Collection entries
(begin)
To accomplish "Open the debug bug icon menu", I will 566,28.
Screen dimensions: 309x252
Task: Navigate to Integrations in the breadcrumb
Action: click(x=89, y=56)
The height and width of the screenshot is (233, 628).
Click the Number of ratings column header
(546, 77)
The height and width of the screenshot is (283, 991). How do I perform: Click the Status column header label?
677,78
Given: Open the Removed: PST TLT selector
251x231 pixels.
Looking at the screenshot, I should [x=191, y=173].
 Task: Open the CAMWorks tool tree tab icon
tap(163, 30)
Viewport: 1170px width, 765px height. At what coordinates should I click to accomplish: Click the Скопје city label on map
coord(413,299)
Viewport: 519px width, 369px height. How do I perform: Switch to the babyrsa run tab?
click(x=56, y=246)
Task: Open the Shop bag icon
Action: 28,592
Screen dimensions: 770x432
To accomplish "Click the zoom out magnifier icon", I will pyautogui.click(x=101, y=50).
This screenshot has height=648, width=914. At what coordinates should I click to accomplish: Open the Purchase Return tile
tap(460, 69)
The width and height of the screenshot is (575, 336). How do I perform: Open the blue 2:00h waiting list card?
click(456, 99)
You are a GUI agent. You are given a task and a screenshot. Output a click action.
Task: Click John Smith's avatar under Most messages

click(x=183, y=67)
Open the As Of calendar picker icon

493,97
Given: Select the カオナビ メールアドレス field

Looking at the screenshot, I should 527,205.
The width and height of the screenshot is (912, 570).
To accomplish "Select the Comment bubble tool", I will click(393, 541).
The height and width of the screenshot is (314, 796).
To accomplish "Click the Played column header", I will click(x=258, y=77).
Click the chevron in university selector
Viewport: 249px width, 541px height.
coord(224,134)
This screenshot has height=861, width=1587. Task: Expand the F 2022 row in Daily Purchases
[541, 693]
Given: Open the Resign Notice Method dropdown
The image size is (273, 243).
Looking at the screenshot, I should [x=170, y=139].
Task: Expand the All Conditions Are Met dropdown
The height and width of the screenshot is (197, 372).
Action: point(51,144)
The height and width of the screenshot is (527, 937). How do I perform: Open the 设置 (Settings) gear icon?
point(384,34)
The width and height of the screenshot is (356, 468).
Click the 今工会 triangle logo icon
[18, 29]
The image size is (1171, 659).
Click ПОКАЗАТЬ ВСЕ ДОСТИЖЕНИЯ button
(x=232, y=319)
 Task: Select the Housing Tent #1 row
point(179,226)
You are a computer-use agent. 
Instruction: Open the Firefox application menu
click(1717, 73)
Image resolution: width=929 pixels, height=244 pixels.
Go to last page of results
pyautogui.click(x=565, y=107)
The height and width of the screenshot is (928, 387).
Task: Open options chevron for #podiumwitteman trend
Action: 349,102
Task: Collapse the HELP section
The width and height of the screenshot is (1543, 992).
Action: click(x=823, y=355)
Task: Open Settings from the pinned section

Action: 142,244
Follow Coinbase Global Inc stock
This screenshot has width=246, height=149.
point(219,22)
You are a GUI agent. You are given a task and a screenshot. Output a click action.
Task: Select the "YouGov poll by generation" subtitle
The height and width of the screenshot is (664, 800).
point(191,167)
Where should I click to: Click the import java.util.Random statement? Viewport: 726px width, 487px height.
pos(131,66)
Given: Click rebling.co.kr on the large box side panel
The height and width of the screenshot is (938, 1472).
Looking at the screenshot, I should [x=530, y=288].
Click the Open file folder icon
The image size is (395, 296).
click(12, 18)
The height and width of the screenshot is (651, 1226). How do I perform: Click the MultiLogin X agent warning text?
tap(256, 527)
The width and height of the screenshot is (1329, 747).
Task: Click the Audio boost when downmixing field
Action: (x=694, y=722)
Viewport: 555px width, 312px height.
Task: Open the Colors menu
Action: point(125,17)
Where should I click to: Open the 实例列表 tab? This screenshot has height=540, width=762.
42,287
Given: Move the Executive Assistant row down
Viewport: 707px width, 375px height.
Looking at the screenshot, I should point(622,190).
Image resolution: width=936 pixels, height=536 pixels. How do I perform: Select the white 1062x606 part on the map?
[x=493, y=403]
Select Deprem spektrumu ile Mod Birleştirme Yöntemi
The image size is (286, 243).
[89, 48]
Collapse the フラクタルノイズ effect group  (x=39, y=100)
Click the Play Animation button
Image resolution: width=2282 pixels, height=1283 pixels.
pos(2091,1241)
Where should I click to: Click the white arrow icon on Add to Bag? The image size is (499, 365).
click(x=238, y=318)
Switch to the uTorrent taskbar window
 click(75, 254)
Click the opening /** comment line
(end)
_WHAT YOU ARE ASKED TO DO:_ Rewrite the records with every "How do I perform" changed to "How do I carry out", leaving all else as it stands.

_FULL OUTPUT:_
To accomplish "Open the debug bug icon menu", I will 566,28.
Screen dimensions: 309x252
Task: Navigate to Integrations in the breadcrumb
Action: click(x=89, y=56)
The height and width of the screenshot is (233, 628).
Click the Number of ratings column header
(546, 77)
The height and width of the screenshot is (283, 991). How do I carry out: Click the Status column header label?
677,78
Given: Open the Removed: PST TLT selector
251x231 pixels.
Looking at the screenshot, I should [x=191, y=173].
 Task: Open the CAMWorks tool tree tab icon
tap(163, 30)
Viewport: 1170px width, 765px height. At what coordinates should I click to accomplish: Click the Скопје city label on map
coord(413,299)
Viewport: 519px width, 369px height. How do I carry out: Switch to the babyrsa run tab?
click(x=56, y=246)
Task: Open the Shop bag icon
Action: 28,592
Screen dimensions: 770x432
To accomplish "Click the zoom out magnifier icon", I will pyautogui.click(x=101, y=50).
This screenshot has height=648, width=914. At what coordinates should I click to accomplish: Open the Purchase Return tile
tap(460, 69)
The width and height of the screenshot is (575, 336). How do I carry out: Open the blue 2:00h waiting list card?
click(456, 99)
You are a GUI agent. You are given a task and a screenshot. Output a click action.
Task: Click John Smith's avatar under Most messages

click(x=183, y=67)
Open the As Of calendar picker icon

493,97
Given: Select the カオナビ メールアドレス field

Looking at the screenshot, I should 527,205.
The width and height of the screenshot is (912, 570).
To accomplish "Select the Comment bubble tool", I will click(393, 541).
The height and width of the screenshot is (314, 796).
To accomplish "Click the Played column header", I will click(x=258, y=77).
Click the chevron in university selector
Viewport: 249px width, 541px height.
coord(224,134)
This screenshot has height=861, width=1587. Task: Expand the F 2022 row in Daily Purchases
[541, 693]
Given: Open the Resign Notice Method dropdown
The image size is (273, 243).
Looking at the screenshot, I should [x=170, y=139].
Task: Expand the All Conditions Are Met dropdown
The height and width of the screenshot is (197, 372).
Action: point(51,144)
The height and width of the screenshot is (527, 937). How do I carry out: Open the 设置 (Settings) gear icon?
point(384,34)
The width and height of the screenshot is (356, 468).
Click the 今工会 triangle logo icon
[18, 29]
The image size is (1171, 659).
Click ПОКАЗАТЬ ВСЕ ДОСТИЖЕНИЯ button
(x=232, y=319)
 Task: Select the Housing Tent #1 row
point(179,226)
You are a computer-use agent. 
Instruction: Open the Firefox application menu
click(1717, 73)
Image resolution: width=929 pixels, height=244 pixels.
Go to last page of results
pyautogui.click(x=565, y=107)
The height and width of the screenshot is (928, 387).
Task: Open options chevron for #podiumwitteman trend
Action: 349,102
Task: Collapse the HELP section
The width and height of the screenshot is (1543, 992).
Action: click(x=823, y=355)
Task: Open Settings from the pinned section

Action: 142,244
Follow Coinbase Global Inc stock
This screenshot has width=246, height=149.
point(219,22)
You are a GUI agent. You are given a task and a screenshot. Output a click action.
Task: Select the "YouGov poll by generation" subtitle
The height and width of the screenshot is (664, 800).
point(191,167)
Where should I click to: Click the import java.util.Random statement? Viewport: 726px width, 487px height.
pos(131,66)
Given: Click rebling.co.kr on the large box side panel
The height and width of the screenshot is (938, 1472).
Looking at the screenshot, I should [x=530, y=288].
Click the Open file folder icon
The image size is (395, 296).
click(12, 18)
The height and width of the screenshot is (651, 1226). How do I carry out: Click the MultiLogin X agent warning text?
tap(256, 527)
The width and height of the screenshot is (1329, 747).
Task: Click the Audio boost when downmixing field
Action: (x=694, y=722)
Viewport: 555px width, 312px height.
Task: Open the Colors menu
Action: point(125,17)
Where should I click to: Open the 实例列表 tab? This screenshot has height=540, width=762.
42,287
Given: Move the Executive Assistant row down
Viewport: 707px width, 375px height.
Looking at the screenshot, I should point(622,190).
Image resolution: width=936 pixels, height=536 pixels. How do I carry out: Select the white 1062x606 part on the map?
[x=493, y=403]
Select Deprem spektrumu ile Mod Birleştirme Yöntemi
The image size is (286, 243).
[89, 48]
Collapse the フラクタルノイズ effect group  (x=39, y=100)
Click the Play Animation button
Image resolution: width=2282 pixels, height=1283 pixels.
pos(2091,1241)
Where should I click to: Click the white arrow icon on Add to Bag? The image size is (499, 365).
click(x=238, y=318)
Switch to the uTorrent taskbar window
 click(75, 254)
Click the opening /** comment line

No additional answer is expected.